The risk of an acute attack and therefore a stay at the hospital of a few days should be put at 6 in 272,000, keeping in mind that this could be an overestimation and that I'm ignoring the possibility that some of this risk could be offset by the counter-balancing risk of allergic reactions to Covid itself.

Unknown risks

This now suffices for all the *known* risks of the vaccine.  There are now two categories of risks from the vaccine we can still talk about: short term risks that are too rare to have shown up in the data so far, and risks for adverse effects that don't show up until the long term, beyond the experience we have so far.

Rare short term, serious but non-fatal risks

Here we are limited by the vaccine trial data.  Since they were looking at all adverse health effects, we know that anything that is more common than about 1 in 33,500 would have been caught. I am inclined to put any risk here into an even lesser frequency on the basis that there isn't a lot new about these new vaccines.  The real novelty of this approach is the delivery of a much smaller genetic load than the typical vaccine.  It is thought that this approach is inherently safer than using a full viral gene sequence that has been neutered somehow, and which can very rarely therefore cause an actual infection (for example, as in the small pox vaccine, which has about a 1 in 1 million chance of doing that.)  Aside from the smaller genetic load, it is packaged in known safe materials that are used in a lot of other common drugs and consumer goods.  The PEG issue was discussed already and is dealt with under the immune response risk.

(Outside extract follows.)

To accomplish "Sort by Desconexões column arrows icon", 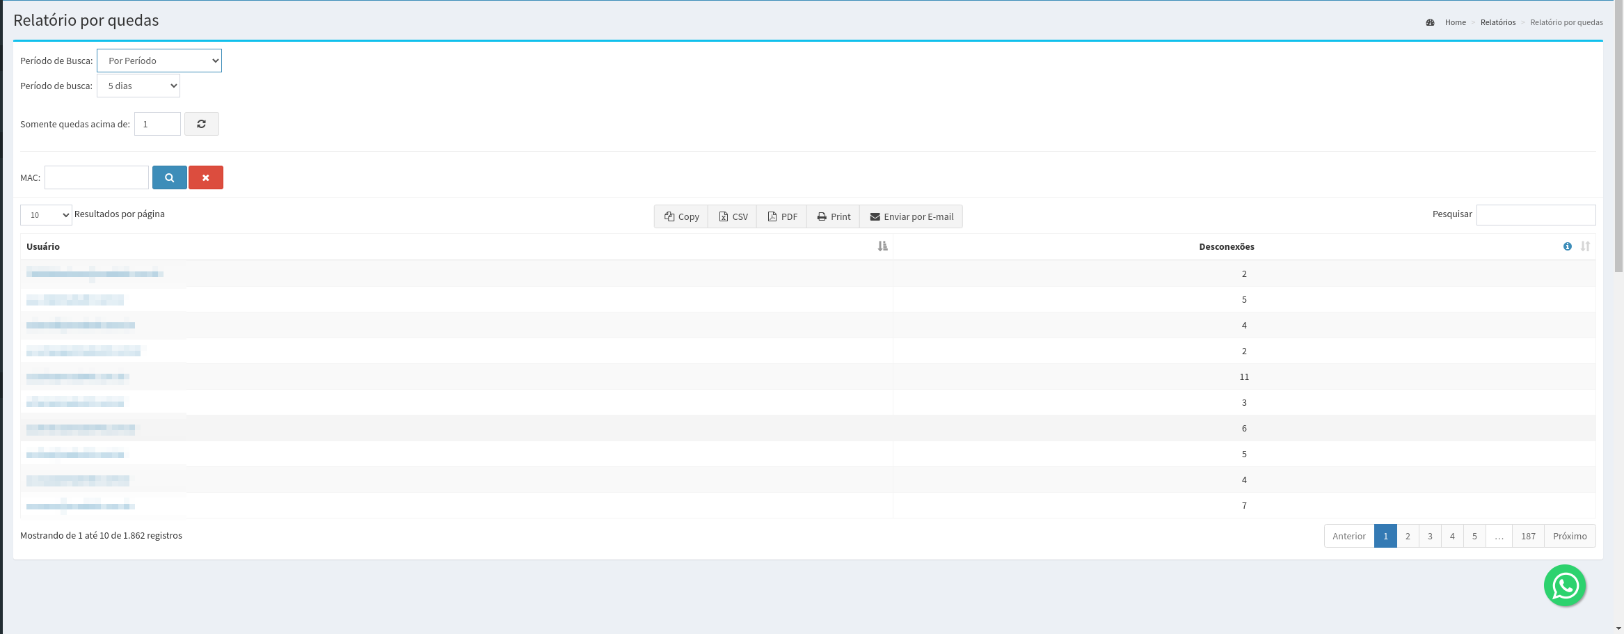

I will therefore assign a risk of 1 in 50,000 to the possibility that there will be some rare short-term complication caused by the vaccine that hasn't been recognized yet.  This would be, by the way, worse than almost any modern vaccine, including some vaccines that have been recalled by the FDA for safety records that were better than that (see this article).

Unknown long term risks

Some people are concerned about the possible long term effects of the vaccine, due to the rapid way in which it was developed.  There are a few reasons to discount this fear.

First, the vaccine was really in development for a significant portion of its early stage before Covid.  This is not the first coronavirus to emerge and endanger the world, so people were already working on isolating the specific genetic code for the spike protein for a while: see this interview with one of the vaccine inventers for more details.

Second, there are some reasons that vaccine development takes longer typically that don't apply to the Covid mRNA vaccines.  Many vaccine trials take some time before they can recruit enough people, whereas due to the urgent need for a Covid vaccine, both trials easily recruited about 10 times the typical size of a normal vaccine trial in record speed.  Further, a significant portion of the time taken to complete a vaccine trial is to wait for enough people to get sick so that you have statistically significant data with which you can compare effectiveness between vaccine and placebo groups.  The rapid and widespread multiplication of Covid in various places which began this Fall is sad otherwise, but had the beneficial side-effect of causing the correct statistical milestones for these trials to be crossed quickly.  Finally, there is a lot of just administrative cruft in a typical vaccine approval process that was burned through quickly this time because of the perceived urgency.

The third reason to discount the risk of unknown long term effects is how rare long term side effects of vaccines are, if they do not also cause a short-term problem.  As was pointed out in the FDA deliberations, long term effects from a vaccine after 2 months of no short term effects are currently essentially unknown.  If that were to happen with these new vaccines, it would be essentially the very first time.

How I will score this risk, then, is to rely on this article which summarizes the health risks of problematic modern vaccines that did make it through an initial approval.  Of its various examples, the worst case it contains was the yellow fever vaccine which ended up having about a 1.5 out of 1,000,000 rate of unexpected serious side effects.  This is not an example of a long term side effect, but is about the worst plausible "surprise factor" I could find from that article so I will use it here.